2. Hills Hoist clothesline
Uniquely Australian, the clothesline has become synonymous with the great Australian backyard – so much so there’s even a lyric dedicated to it in John Williamson’s classic tune, Give Me a Home Amongst the Gumtrees! And it’s not just any clothesline, we’re talking the Hills Hoist – which is up there with Vegemite on the Aussie icon scale! Invented more than 75 years ago, it’s an absolute must – allowing you to take advantage of the many days of sunshine (and save on energy costs).
While the classic rotary model is the most instantly brand recognisable of the Hills Hoist line-up, there’s now other options available that suit modern home designs including the Folding Frame, Retractable and Portable models.
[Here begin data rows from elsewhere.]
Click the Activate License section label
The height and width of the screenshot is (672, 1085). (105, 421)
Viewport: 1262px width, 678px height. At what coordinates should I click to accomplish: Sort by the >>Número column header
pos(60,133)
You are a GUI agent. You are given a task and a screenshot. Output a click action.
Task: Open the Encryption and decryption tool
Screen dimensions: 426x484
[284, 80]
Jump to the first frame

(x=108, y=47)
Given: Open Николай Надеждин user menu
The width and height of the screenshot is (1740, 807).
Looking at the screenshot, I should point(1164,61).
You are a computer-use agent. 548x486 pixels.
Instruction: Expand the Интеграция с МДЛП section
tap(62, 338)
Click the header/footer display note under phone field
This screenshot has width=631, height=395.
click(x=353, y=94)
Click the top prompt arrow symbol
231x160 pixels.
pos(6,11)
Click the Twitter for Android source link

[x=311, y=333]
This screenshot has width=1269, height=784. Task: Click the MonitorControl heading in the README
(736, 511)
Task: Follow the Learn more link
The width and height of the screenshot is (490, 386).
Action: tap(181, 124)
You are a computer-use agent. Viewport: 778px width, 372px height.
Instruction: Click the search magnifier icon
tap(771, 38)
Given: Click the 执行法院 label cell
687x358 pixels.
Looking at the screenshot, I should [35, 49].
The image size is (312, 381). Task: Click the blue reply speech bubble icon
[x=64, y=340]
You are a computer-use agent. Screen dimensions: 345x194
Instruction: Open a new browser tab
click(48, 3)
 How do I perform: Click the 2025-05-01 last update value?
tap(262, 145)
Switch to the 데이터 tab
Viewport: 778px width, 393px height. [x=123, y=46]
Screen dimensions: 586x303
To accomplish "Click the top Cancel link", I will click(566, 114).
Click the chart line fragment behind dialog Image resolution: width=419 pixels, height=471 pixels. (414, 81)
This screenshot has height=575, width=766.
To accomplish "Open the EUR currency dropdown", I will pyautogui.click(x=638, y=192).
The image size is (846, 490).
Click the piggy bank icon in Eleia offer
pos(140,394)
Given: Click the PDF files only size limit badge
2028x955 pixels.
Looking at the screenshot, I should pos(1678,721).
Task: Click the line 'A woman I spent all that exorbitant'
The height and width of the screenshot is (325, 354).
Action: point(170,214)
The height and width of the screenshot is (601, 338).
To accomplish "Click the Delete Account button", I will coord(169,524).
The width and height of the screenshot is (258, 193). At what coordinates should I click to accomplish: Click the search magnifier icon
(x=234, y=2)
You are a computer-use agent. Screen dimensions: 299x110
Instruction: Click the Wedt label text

However, all are still made to the same standard of quality they were all those years ago – using extra-thick galvanised and powder-coated steel with engineering-grade plastic parts so it’ll withstand the harsh Aussie sun and last you a lifetime (just like the one at parent’s place has!).
3. Cricket pitch
Okay, so you might not want a Test Match set up in your backyard year-round but what you do want is a lovely patch of lawn for those long weekend and Christmas friend and family rounds. To do this, apply a slow-release lawn fertiliser which will feed your lawn for up to three months while also encouraging deeper root development and preventing surge growth. If rains are forecast, also invest in a wetting agent as this will help the lawn absorb the extra rainfall.
Next, choose a strip of lawn for your pitch ensuring any sixes won’t result in a broken window; you may need to angle your playing field if you have a smaller yard. Finally, create your pitch by dropping the height of your mower so the ball will achieve more bounce; you can keep the rest of your lawn at its usual height. Then, once the holidays are over bring your lawn back to normal by spreading Organic Topdress over it.
Back in the day, it was all about the freestanding Weber but now, it’s all about the dedicated outdoor kitchen with the barbecue. These seemingly simple appliances have undergone a massive transformation in the last decade or so and are now a big part of our outdoor way of life – with life lived outside and meals central to this.
When choosing a barbecue there are a number of questions to ask yourself: how big should you go, how much should you spend, how often will you use it, what kind of fuel would you prefer, and should you go for cast iron or stainless steel? Whichever model you choose just be sure it has a built-in thermometer, a solid construction and directs grease away from the burners to reduce flare-ups.
5. Patio, deck or pergola
In a sun-blessed country, you need a dedicated space to enjoy the great outdoors and make your backyard a second dining space. But before adding a hard structure, have a think about how you’d like to use it.
Will it just be you and your partner enjoying a morning coffee with the birds, or would you like big family dinners at your place, or perhaps even a second living room with sofas, an outdoor rug and a coffee table for lazy days spent napping in the sun?
Whatever you choose make sure you have adequate protection from both the sun and rain and choose furniture that can withstand both too.